Regarding reliability, I believe that while the file may not be closed,
you're not actually at risk of losing data. I suspect that adding in
some code to the sink shutdown to close up any temp files may be a good
idea. To deal with unexpected failure it may even be an idea to try
scanning the dest path for any unclosed files on startup.

I'm not really too familiar with the workings of hdfs sink so maybe
someone else can add more detail. In our test setup we have yet to have
any data loss from it.
> Second question: Could somebody please explain the reasoning behind the
> default values of the HDFS sink configuration?

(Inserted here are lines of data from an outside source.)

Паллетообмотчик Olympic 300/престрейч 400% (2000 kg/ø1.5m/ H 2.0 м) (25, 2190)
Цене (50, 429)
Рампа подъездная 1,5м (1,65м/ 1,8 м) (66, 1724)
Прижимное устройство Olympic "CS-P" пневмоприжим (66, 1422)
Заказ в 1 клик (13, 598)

If I use the defaults,
> the sink generates zillions of tiny files (max 10 events per file),
> which as I understand it is not a recommended way to use HDFS.
>
> Is it OK to change these settings to generate much larger files (MB, GB
> scale)? Or should I write a script that periodically combines these tiny
> files into larger ones?
>
> Thanks for any advice,
>
> Chris Birchall.
>
There's no harm in changing those defaults and I'd strongly recommend
doing so. We have most of the rolls switched off(set to 0) and we just
roll hourly(because that's how we want to separate our logs). You may
also want to change the hdfs.batchSize which defaults to 1... Which is
gong to cause a bottleneck if you have even a moderate amount of
traffic. One thing to note is that with large batches, it's possible for
events to be duplicated(if the batch got partially written and then had
an error, it will get rollbacked at the channel and then rewritten).